What we need to do is reach a consensus on how to generate and design the tools and generate a law or all the legal mechanisms that give investors that credibility so that they can come to Argentina to do business and earn money like anywhere else in the world.
PDP: And how much time do investors realistically need to wait?
ARM: In recent times the current national authorities have begun to make certain small decisions that are going in the right direction.
For example, Chevron had committed investments of $5 billion since 2013. Argentina had an incentive scheme for those investments but the previous government didn't comply, and now this government is starting to unlock that so Chevron can access those benefits that have been promised starting in the fifth year of the investment. Petronas had the same benefits, and it will come in for [discussions with government for] the same reason.
“What we need to do is reach a consensus on how to generate and design the tools and generate a law or all the legal mechanisms that give investors that credibility so that they can come to Argentina to do business and earn money like anywhere else in the world.” – Neuquen Province Energy Minister Alejandro Rodrigo Monteiro
We are looking for those mechanisms that would allow us to unlock these drawbacks that investors see in Argentina. We are not going to turn everything around from one day to the next but instead take small steps in the right direction, and I think that’s going to and will change the investor’s perspective.
PDP: What can Argentina do to make sure it can build the Nestor Kirchner gas pipelines, which is crucial to shipping out more Vaca Muerta gas from the Neuquen Basin?
ARM: Today, construction of the first phase of the pipeline is going to be done by the state. For the second phase the state is now in talks with the production sector and companies under certain conditions whereby they are committed to financing [that phase of] the gas pipeline. I believe the conditions are in place for large domestic funding, but perhaps we’ll need to seek some international financing so that the second phase can be completed and from there take a larger scale leap in gas production.
PDP: What efforts are being taken by Argentina to pay for the imported LNG, which of course is an extra expense that it has to make despite having massive gas resources?

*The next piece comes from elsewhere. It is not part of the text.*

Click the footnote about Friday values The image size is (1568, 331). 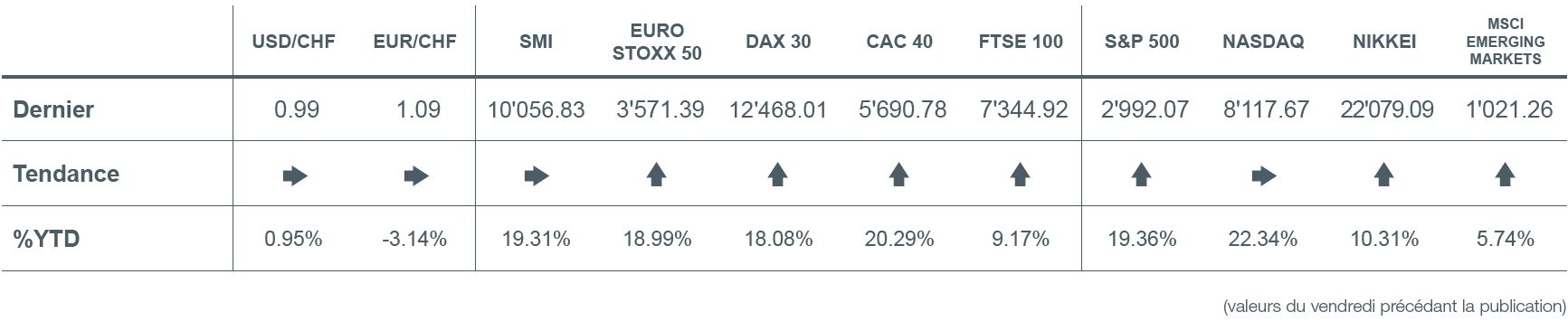point(1394,307)
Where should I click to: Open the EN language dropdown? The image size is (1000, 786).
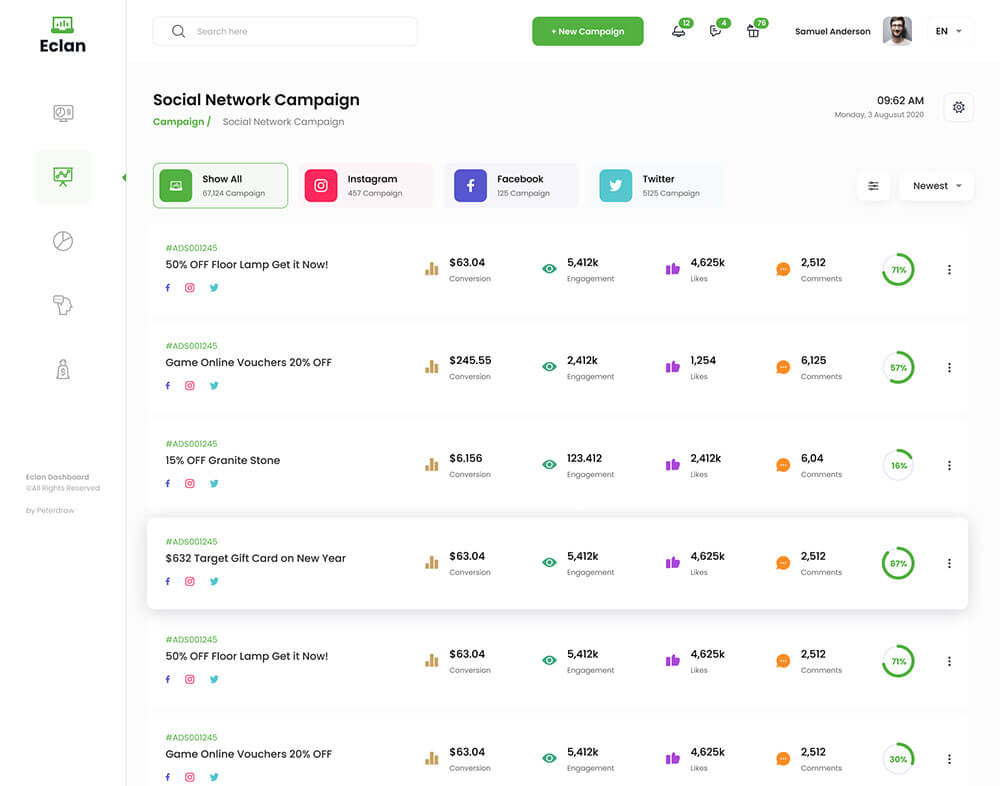pos(949,31)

ARM: This year’s gas imports could pay for three gas pipelines, that is, a gas pipeline that cost $2 billion. We imported $6 billion [worth] of LNG, so it doesn’t make any sense not to build it. What the state is doing now is investing those $2 billion so it can save more than $2 billion next year.
PDP: When do you envision Argentina emerging as a strong player in the LNG market?

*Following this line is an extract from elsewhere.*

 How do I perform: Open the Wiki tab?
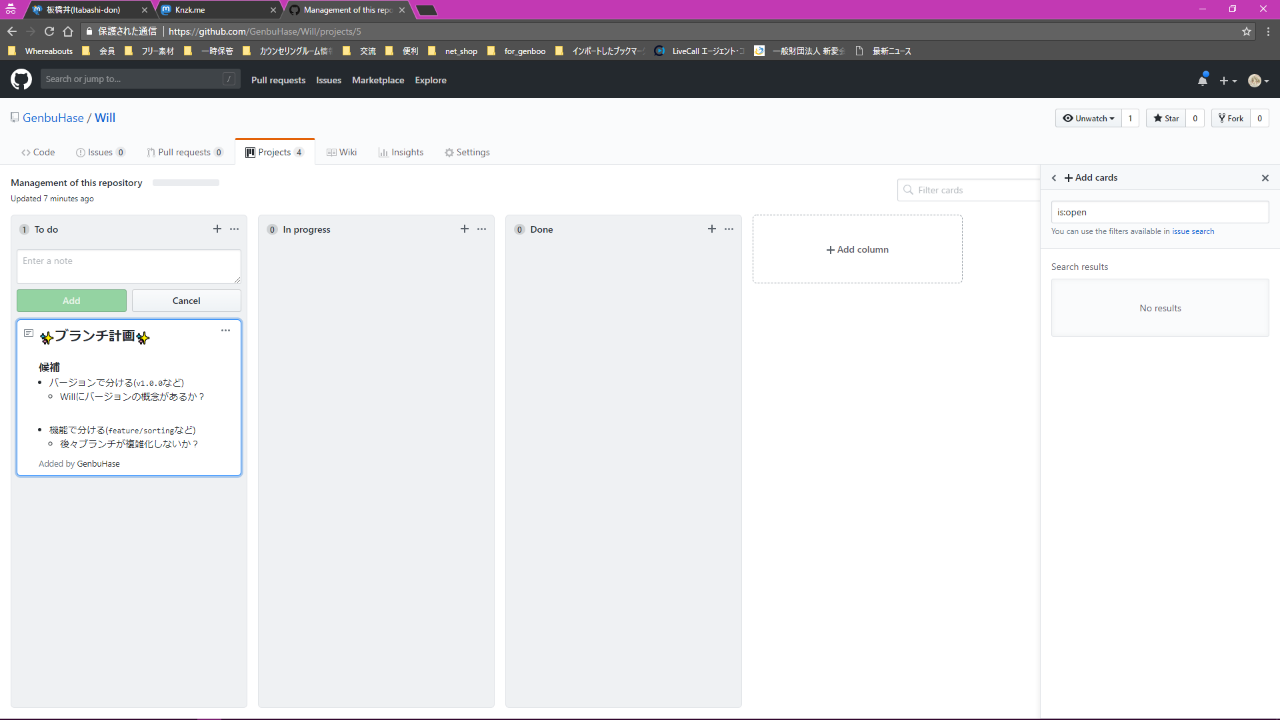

ARM: An LNG project takes time including analysis, the final investment decision, financing, construction, installation and commissioning. I don’t think before 2028-2030 Argentina will be able to bring on LNG in magnitude. [There is potential] for small LNG projects of around 1 million tonnes per year to be developed faster, and we know that there are [to be] concrete advances in these projects by 2025-2026, but for a serious project of scale between 2028-2030 would be the soonest time frame.
PDP: Will piped gas exports from Argentina to Chile resume?
ARM: Starting Oct. 1, firm non-interrupted gas exports will begin and last for seven months at around 10 MMcm/d for the months of October, November, December, January, February, March and April.
Afterwards, during Argentina’s winter, we expect to export up to 5 MMcm/d of gas. That is, when Argentine demand is at its peak, we expect to export gas as production is rising.
We are recovering trust we lost in 2004 with Chile and I think that will continue to increase investments, especially in infrastructure that is being built, which will allow more gas to be released [or exported] to Chile in the rest of the year.
PDP: Is Argentina still eying Bolivian piped gas imports although production there continues to fall?
ARM: [Our] import contract with Bolivia runs until 2026 and remains in place.